Bank lending is in large part funded with floating-rate deposits. As hedging is costly, banks avoid mismatch with the interest-rate exposure of their liabilities, in part, by making floating-rate loans to firms. To establish this link between the structure of bank liabilities and the floating-rate nature of bank lending, I examine the cross section of banks. Banks with greater interest rate pass-through on their deposits hold more floating-rate assets: both loans and securities. In the cross section, these floating fractions are positively correlated with each other. I show that if banks were responding to demand for floating-rate debt from firms instead of their own liabilities, this correlation would be negative. Moreover, while banks with more deposit pass-through hold more floating-rate loans, they quote lower interest rates for ARMs relative to FRMs. The combination of higher quantities and lower prices points to variation in supply rather than demand. I also present time series and historical evidence supporting the supply-driven view of floating-rate bank lending to firms.

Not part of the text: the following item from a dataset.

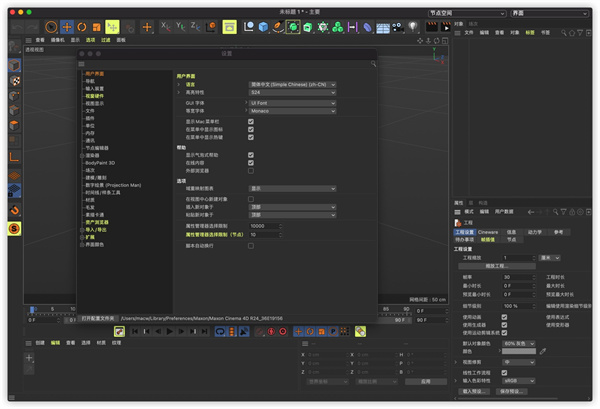Image resolution: width=600 pixels, height=409 pixels.
Task: Enable the 外部浏览器 checkbox
Action: click(x=250, y=169)
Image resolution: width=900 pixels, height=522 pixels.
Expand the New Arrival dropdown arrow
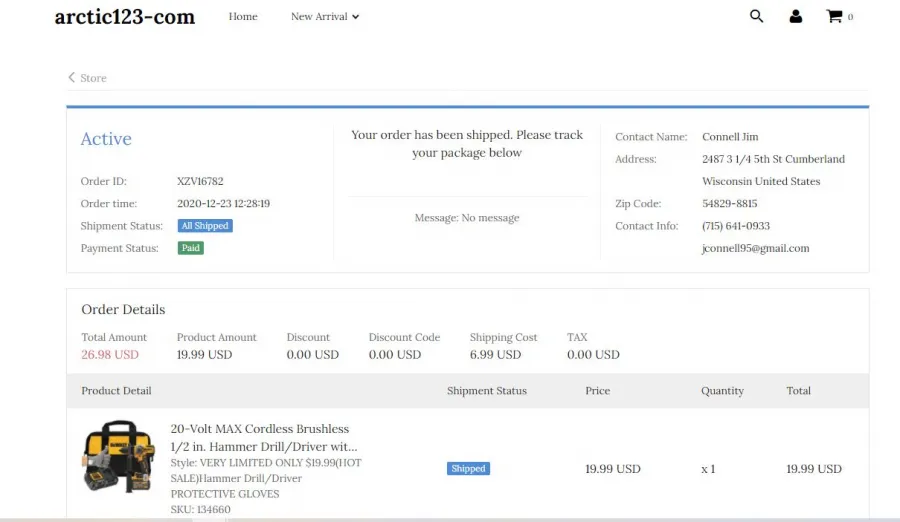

This paper therefore highlights an important consequence of banks’ short-term funding: the potential for interest-rate mismatch. While standard models do analyze maturity mismatch created by short-term funding, they typically do not consider uncertainty in interest rates and interest-rate mismatch. This paper shows that the structure of banks’ funding has important implications for the choices banks make about interest-rate risk on the asset side of their balance sheets. More broadly, my results establish an important link between intermediaries’ funding structure and the types of contracts used by non-financial firms. My results suggest that tighter regulation of banks’ exposure to interest rates might lead banks to pass on more risk to firms, which is particularly relevant given renewed regulatory focus on banks’ exposure to rates.

Bank-dependent firms, i.e. poorly rated firms and smaller firms, are more exposed to interest rates than firms with better access to capital markets. While these firms do use interest-rate derivatives to hedge this exposure, they do so only partially. I show that this exposure is a component of the Bernanke & Gertler (1995) balance-sheet channel of transmission of monetary policy. Banks therefore play a role in the transmission of monetary policy to firms beyond the usual bank lending channel; here the effect is based on existing rather than new bank lending.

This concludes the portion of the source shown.